O princípio consenso tende a descambar para o autoritarismo e não raramente exime as pessoas de um sentimento de responsabilidade diante de decisões tomadas por uma maioria: o que for decidido por todos, afinal, não é da responsabilidade de ninguém em particular. A pessoa pode se esquivar dizendo que está em consonância com a maioria e desse modo não assumir uma responsabilidade pessoal. Ela passa a se submeter a uma lógica externa, agir como mera engrenagem num sistema considerado válido, não se interrogar sobre o impacto concreto de uma decisão tomada em consenso. Desse modo se perpetuam injustiças sistêmicas. O princípio consenso passa a funcionar, então, como um mecanismo puramente técnico, burocrático, auto-propelido.
Como remover esse bloco histórico de imenso peso? É uma luta de Davi contra Golias. Helder, ao sentir – de um lado – o perigo representado pelo princípio consenso e – de outro lado – perceber que fica difícil enfrentar a questão diretamente, propõe uma mudança de rumo no melhor estilo eclesiástico. Ele muda sem dar a impressão. É assim que, sem fazer alarde, ele lança a ideia de ‘minorias abraâmicas’, que constitui uma fundamental mudança de rumo, de efeitos imprevisíveis. A partir do início de 1971, ele prepara cuidadosamente o terreno. Novas palavras de ordem aparecem, novas expressões: família abraâmica, espírito abraâmico, pastores abraâmicos, esperança abraâmica, etc. Helder até pensa em escrever um livro sobre o tema, na linha de seu Spirale de la violence de 1971.

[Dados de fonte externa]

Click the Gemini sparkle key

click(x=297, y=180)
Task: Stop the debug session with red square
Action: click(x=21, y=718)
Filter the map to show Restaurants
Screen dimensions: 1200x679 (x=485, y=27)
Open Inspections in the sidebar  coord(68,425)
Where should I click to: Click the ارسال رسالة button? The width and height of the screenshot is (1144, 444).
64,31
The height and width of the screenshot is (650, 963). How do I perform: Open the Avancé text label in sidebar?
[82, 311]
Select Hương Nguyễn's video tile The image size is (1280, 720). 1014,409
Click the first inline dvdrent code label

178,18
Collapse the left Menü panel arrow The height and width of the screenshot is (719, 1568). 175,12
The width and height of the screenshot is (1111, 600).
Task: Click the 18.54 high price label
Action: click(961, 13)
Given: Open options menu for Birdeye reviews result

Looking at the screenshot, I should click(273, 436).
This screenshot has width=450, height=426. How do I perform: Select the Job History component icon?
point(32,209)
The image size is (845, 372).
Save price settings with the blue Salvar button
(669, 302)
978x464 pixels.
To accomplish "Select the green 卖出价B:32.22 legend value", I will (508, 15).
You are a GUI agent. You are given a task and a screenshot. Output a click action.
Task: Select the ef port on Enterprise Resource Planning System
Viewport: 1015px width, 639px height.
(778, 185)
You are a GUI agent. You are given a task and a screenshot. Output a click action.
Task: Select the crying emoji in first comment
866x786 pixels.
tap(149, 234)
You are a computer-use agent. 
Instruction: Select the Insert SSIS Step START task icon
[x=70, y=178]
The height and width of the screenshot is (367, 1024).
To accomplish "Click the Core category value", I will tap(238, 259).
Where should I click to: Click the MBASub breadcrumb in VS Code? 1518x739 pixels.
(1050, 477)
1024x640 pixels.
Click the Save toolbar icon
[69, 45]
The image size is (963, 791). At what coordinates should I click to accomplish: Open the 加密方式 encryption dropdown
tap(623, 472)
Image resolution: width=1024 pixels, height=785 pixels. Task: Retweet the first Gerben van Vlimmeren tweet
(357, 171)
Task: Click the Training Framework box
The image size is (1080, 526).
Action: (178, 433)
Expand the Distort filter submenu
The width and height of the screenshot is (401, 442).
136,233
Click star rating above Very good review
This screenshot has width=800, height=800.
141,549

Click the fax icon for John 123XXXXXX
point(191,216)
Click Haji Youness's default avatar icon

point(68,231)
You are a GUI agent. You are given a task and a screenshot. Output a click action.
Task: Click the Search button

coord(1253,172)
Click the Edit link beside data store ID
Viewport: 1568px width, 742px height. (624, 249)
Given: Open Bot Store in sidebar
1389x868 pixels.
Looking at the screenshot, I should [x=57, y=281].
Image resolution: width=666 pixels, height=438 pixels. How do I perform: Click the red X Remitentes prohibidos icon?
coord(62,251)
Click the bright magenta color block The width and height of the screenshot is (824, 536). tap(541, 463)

Por que Abraão? Para Helder, esse nome simboliza posição de minoridade. Abraão não é como Moisés, líder do povo, que escapa do cativeiro egípcio e dirige os hebreus durante quarenta anos pelo deserto, em marcha para a terra prometida. Abraão é minoridade, ‘resto de Israel’, resistência. A figura representa homens e mulheres que não se preocupam a difundir uma religião ou alguma sabedoria superior, mas que constituem o prenúncio de uma nova humanidade, baseada na fé, na esperança e no amor. Eis o que Helder intui.
&&&&
O poder de minorias.
Tudo isso resulta na fenomenal eclosão da proposta de minorias abraâmicas nas nove primeiras Cartas de janeiro do ano 1971 (as páginas 01-39 de Tomo III do Volume V). Páginas que merecem ser lidas e relidas. Aí, a proposta se desfralda em detalhes. Em vez de pensar em grandes ‘instituições'(Conferência Nacional dos Bispos, CNBB; Conselho Episcopal latino-americano, CELAM; Conselho Latino-americano de Religiosos, CLAR, etc.), Helder passa a animar grupos pequenos, ‘minorias abraâmicas’.
Passagem do poder da maioria ao poder de minorias, pressão moral libertadora, não-violência ativa, comunidades de base, pequenas comunidades. Eis o desafio que Dom Helder Camara nos lança. Um desafio para valer.